La suddetta riconsiderazione della religione ha scatenato il confuso
parlare di laicità in riferimento al quale abbiamo iniziato il nostro
discorso. Il pensiero laicista, che della laicità rivendica
accanitamente un profilo contenutistico, reputa non necessario e
deleterio questo importante ritorno spirituale, che sociologi come Josè
Casanova chiamano di “de-privatizzazione” della religione. Secondo il
fronte del laicismo, quindi, lo Stato è in grado di gestire senza
sussidio alcuno anche i più ostici dilemmi etici. In realtà questa
visione laicista, più che di amore per la laicità, è impregnata di
intolleranza. Anche l’etsi Deus non daretur che Gian Enrico Rusconi,
citando Huigh De Groot, ha suggerito come filtro laico dell’etica, cela
serie insidie.
----
Nel brano sulla laicità, il fronte del laicismo sostiene che lo Stato possa gestire "senza sussidio alcuno" anche i dilemmi etici più ostici. Spiega, per favore, da quale convinzione del pensiero laicista il brano fa derivare questa posizione.

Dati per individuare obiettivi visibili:
----
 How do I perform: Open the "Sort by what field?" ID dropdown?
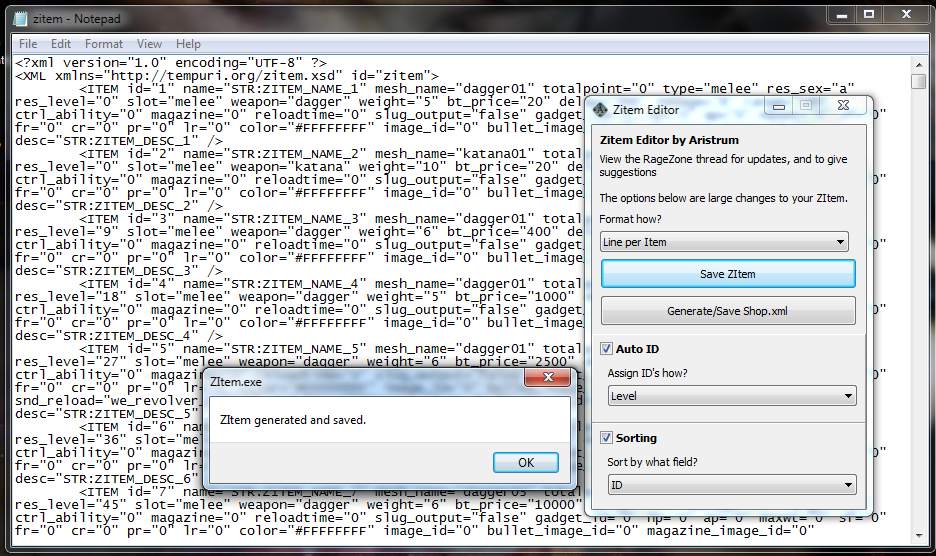[x=732, y=485]
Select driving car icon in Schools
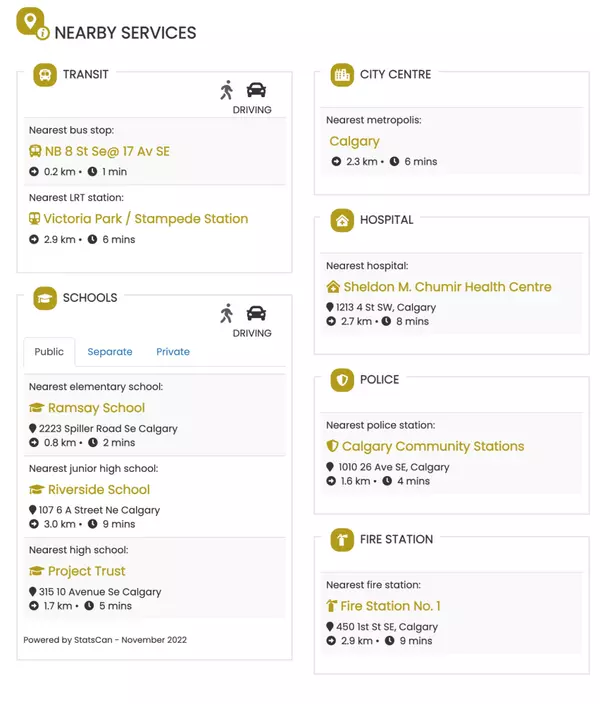Viewport: 600px width, 704px height. click(256, 313)
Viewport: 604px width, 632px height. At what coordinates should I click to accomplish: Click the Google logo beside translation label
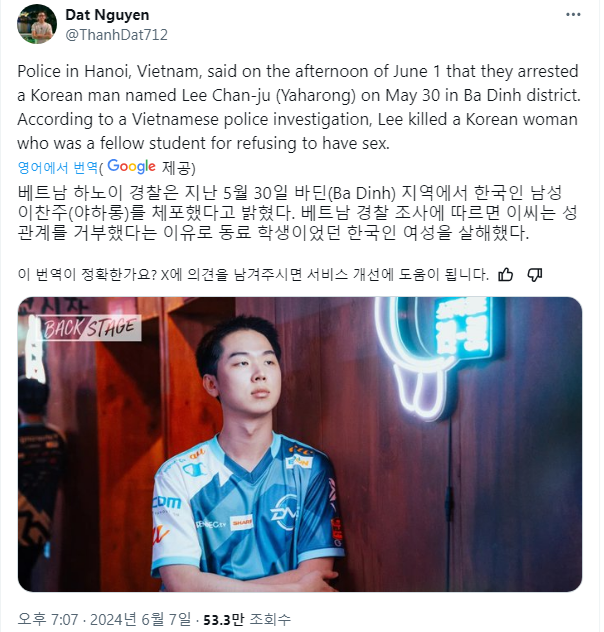point(131,166)
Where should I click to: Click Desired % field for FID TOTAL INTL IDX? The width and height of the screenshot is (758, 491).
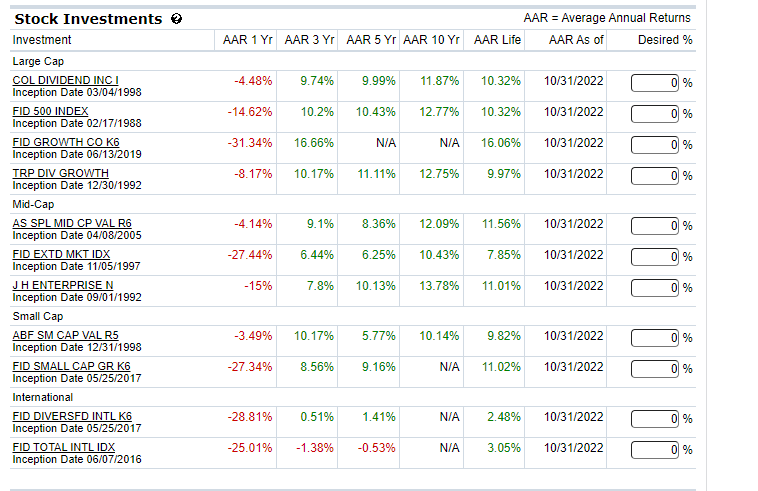click(655, 449)
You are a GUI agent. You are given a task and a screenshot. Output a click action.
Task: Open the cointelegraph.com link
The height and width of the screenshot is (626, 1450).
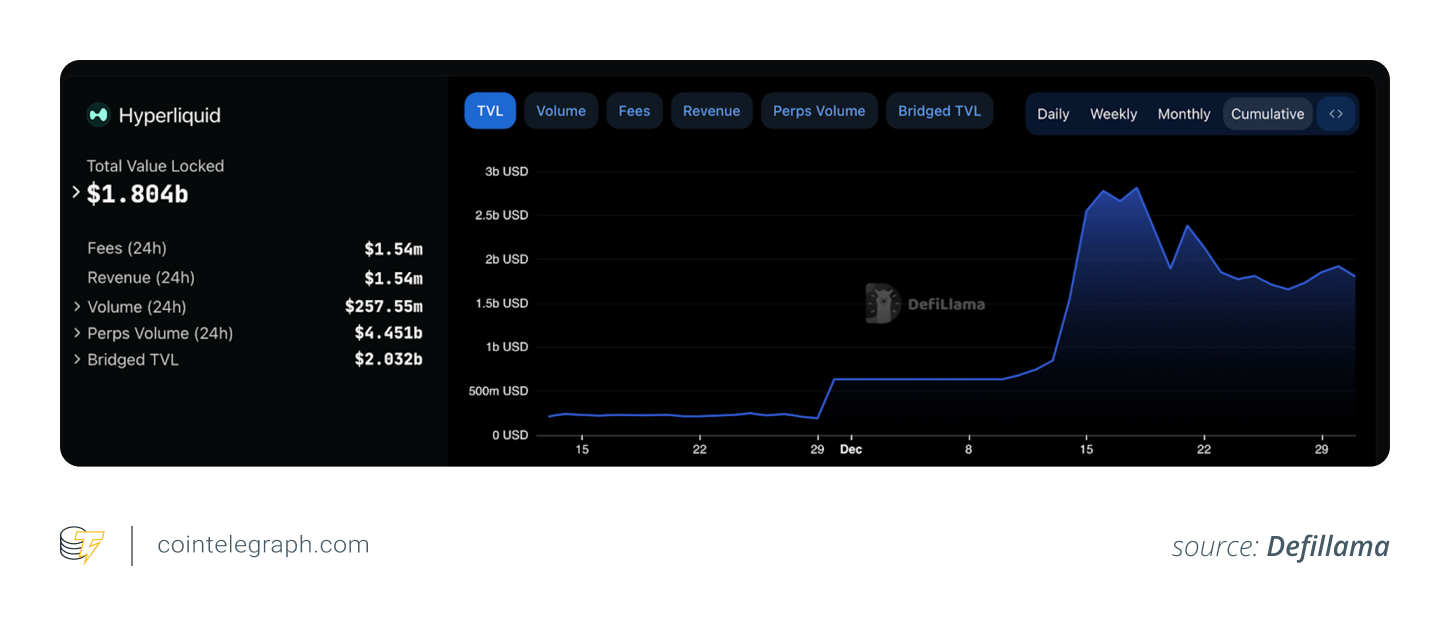coord(263,545)
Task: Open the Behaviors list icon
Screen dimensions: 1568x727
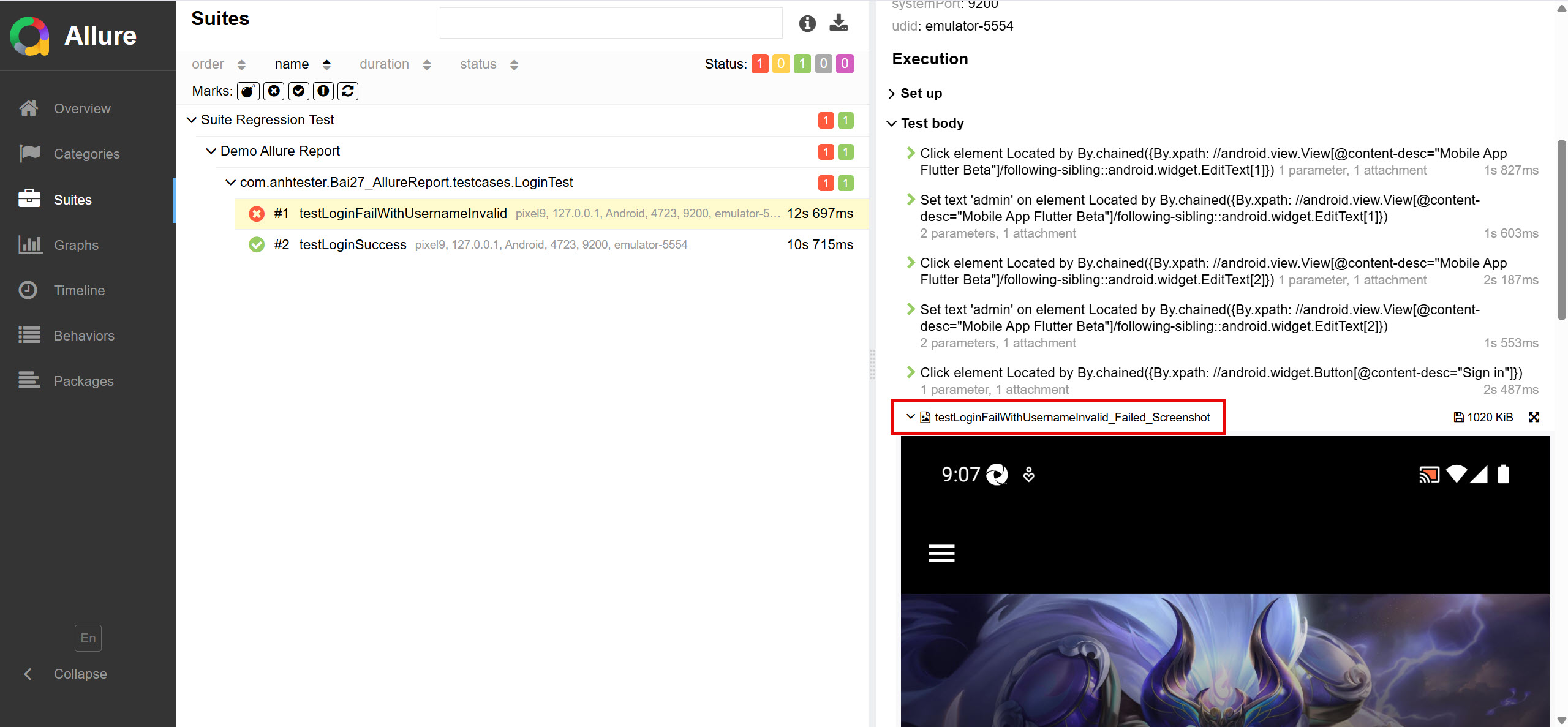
----
## Risultato del compito
Questa posizione deriva dal fatto che il pensiero laicista giudica non necessario e dannoso il ritorno spirituale che Josè Casanova chiama "de-privatizzazione" della religione. Di conseguenza, secondo i laicisti, lo Stato non ha bisogno dell'apporto religioso per affrontare le questioni etiche.